**YOUR OBJECTIVE**
The entries must be retyped exactly, down to the last line.

BEGIN TASK INPUT

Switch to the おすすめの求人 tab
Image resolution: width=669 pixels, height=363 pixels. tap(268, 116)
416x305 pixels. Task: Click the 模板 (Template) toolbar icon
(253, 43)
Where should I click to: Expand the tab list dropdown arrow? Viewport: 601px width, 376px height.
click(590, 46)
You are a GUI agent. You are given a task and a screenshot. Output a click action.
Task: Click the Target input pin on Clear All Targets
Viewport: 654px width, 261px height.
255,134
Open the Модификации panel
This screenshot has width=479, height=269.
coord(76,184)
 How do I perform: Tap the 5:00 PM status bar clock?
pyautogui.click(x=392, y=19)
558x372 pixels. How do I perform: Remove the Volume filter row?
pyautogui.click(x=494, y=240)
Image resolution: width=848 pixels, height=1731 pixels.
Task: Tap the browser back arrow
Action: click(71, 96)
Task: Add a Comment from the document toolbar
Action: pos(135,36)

END TASK INPUT

**WRITTEN ANSWER**
Switch to the おすすめの求人 tab
Image resolution: width=669 pixels, height=363 pixels. tap(268, 116)
416x305 pixels. Task: Click the 模板 (Template) toolbar icon
(253, 43)
Where should I click to: Expand the tab list dropdown arrow? Viewport: 601px width, 376px height.
click(590, 46)
You are a GUI agent. You are given a task and a screenshot. Output a click action.
Task: Click the Target input pin on Clear All Targets
Viewport: 654px width, 261px height.
255,134
Open the Модификации panel
This screenshot has width=479, height=269.
coord(76,184)
 How do I perform: Tap the 5:00 PM status bar clock?
pyautogui.click(x=392, y=19)
558x372 pixels. How do I perform: Remove the Volume filter row?
pyautogui.click(x=494, y=240)
Image resolution: width=848 pixels, height=1731 pixels.
Task: Tap the browser back arrow
Action: click(71, 96)
Task: Add a Comment from the document toolbar
Action: pos(135,36)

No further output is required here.